» EXERCISE DETAILS
All lines from the one containing "Where should I click to: Remove" down to the one containing "Task: Skip to the next track", both ends included, are to be given again exactly; omit the rest of the listing below.

» MATERIAL PROVIDED
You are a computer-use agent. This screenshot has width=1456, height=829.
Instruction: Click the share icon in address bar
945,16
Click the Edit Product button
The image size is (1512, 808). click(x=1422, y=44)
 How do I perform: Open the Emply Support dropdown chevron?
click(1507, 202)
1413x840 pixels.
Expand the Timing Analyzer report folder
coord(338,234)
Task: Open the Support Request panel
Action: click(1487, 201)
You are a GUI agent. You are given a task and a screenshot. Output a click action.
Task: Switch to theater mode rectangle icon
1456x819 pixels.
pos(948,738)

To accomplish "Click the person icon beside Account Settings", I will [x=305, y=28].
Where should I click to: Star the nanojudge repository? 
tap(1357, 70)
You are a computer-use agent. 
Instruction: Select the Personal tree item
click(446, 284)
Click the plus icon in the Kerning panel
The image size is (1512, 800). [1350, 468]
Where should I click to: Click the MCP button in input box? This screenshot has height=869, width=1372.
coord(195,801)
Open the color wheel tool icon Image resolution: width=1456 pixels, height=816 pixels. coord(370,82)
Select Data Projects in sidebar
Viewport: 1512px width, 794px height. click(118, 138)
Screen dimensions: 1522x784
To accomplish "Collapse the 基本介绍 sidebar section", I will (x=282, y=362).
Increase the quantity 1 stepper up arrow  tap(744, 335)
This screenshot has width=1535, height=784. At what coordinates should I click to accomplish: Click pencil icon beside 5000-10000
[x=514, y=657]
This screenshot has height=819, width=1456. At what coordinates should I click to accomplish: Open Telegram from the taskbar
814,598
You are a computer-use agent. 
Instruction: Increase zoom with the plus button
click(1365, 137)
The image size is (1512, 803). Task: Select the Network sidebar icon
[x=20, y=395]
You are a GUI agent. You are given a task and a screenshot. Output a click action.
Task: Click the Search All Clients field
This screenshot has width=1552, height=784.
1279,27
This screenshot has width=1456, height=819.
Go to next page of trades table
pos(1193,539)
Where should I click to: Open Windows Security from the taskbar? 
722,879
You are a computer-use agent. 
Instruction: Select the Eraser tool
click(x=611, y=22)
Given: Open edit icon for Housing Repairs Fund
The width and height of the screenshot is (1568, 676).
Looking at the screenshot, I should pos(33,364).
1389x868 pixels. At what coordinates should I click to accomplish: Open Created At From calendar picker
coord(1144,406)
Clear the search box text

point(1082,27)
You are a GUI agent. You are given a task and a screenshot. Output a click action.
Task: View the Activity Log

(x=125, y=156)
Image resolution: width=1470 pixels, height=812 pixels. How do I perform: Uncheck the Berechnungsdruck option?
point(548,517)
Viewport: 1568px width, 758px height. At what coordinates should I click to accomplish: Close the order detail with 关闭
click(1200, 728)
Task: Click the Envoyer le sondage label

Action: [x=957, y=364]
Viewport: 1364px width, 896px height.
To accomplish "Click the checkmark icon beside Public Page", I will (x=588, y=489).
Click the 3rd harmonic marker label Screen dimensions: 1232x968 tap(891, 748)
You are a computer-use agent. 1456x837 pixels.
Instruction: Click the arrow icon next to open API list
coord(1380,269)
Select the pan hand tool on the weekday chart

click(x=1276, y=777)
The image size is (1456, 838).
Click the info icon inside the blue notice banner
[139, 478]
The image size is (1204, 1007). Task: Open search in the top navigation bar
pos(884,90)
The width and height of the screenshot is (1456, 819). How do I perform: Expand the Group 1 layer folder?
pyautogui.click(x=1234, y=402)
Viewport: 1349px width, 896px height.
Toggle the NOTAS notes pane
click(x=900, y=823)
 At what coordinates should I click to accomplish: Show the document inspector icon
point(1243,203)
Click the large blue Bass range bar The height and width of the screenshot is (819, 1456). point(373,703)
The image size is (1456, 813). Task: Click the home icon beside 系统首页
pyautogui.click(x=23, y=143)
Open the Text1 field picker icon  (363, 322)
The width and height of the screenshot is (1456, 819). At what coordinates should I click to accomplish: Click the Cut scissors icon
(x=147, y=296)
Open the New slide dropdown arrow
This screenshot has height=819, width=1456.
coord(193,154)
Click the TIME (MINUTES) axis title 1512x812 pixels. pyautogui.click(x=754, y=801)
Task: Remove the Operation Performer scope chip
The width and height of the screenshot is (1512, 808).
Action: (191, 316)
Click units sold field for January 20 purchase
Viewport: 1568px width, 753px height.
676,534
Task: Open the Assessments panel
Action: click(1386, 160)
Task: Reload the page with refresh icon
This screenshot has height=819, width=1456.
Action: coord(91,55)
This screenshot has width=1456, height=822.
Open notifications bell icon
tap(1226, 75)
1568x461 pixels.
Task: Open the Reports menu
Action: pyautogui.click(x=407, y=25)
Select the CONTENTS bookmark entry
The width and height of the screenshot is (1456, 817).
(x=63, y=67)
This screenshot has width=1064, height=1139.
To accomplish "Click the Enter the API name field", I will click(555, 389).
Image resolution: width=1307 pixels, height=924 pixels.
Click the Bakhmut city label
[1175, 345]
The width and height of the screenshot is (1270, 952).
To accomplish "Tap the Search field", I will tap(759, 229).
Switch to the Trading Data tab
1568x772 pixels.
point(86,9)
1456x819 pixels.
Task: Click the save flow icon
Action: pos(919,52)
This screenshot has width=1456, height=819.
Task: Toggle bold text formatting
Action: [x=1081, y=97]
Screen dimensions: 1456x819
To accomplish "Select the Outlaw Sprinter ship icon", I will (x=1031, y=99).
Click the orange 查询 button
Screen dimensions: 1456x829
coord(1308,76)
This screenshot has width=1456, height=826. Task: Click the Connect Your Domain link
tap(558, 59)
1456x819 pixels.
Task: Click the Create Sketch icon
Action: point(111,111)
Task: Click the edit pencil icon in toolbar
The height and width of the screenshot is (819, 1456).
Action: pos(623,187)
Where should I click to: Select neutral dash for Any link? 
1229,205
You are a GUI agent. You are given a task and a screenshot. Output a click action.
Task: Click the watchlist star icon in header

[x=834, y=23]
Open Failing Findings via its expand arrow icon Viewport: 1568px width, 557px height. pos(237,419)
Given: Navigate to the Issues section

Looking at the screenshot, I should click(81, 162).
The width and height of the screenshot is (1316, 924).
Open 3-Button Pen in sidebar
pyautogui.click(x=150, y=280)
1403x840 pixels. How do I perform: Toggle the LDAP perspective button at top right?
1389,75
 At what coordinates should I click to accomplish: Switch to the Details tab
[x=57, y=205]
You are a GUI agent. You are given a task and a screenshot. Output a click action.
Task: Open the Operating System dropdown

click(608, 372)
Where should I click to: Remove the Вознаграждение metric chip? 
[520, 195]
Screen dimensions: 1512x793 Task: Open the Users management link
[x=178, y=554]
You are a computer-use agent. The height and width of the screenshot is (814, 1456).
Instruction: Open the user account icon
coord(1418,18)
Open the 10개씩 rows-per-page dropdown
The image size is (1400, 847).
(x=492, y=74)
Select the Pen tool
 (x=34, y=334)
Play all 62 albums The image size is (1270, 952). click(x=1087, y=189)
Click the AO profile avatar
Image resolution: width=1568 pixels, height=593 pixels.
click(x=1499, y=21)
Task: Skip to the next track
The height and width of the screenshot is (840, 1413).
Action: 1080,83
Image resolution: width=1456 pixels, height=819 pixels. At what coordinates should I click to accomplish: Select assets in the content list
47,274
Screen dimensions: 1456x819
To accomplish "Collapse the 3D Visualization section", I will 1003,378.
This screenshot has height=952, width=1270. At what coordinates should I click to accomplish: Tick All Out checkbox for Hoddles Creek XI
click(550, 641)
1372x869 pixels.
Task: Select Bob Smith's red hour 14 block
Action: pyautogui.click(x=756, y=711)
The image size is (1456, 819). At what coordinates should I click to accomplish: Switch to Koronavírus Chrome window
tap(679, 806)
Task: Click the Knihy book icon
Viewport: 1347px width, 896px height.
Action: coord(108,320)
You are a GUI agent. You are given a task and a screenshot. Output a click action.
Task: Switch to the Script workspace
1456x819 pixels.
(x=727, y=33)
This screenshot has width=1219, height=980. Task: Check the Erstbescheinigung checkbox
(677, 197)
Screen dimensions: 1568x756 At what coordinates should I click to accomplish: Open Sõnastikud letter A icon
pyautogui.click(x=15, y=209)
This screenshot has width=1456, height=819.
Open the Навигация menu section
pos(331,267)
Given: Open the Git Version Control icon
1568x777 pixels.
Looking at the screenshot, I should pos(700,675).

» EXERCISE OUTPUT
Where should I click to: Remove the Вознаграждение metric chip? 
[520, 195]
Screen dimensions: 1512x793 Task: Open the Users management link
[x=178, y=554]
You are a computer-use agent. The height and width of the screenshot is (814, 1456).
Instruction: Open the user account icon
coord(1418,18)
Open the 10개씩 rows-per-page dropdown
The image size is (1400, 847).
(x=492, y=74)
Select the Pen tool
 (x=34, y=334)
Play all 62 albums The image size is (1270, 952). click(x=1087, y=189)
Click the AO profile avatar
Image resolution: width=1568 pixels, height=593 pixels.
click(x=1499, y=21)
Task: Skip to the next track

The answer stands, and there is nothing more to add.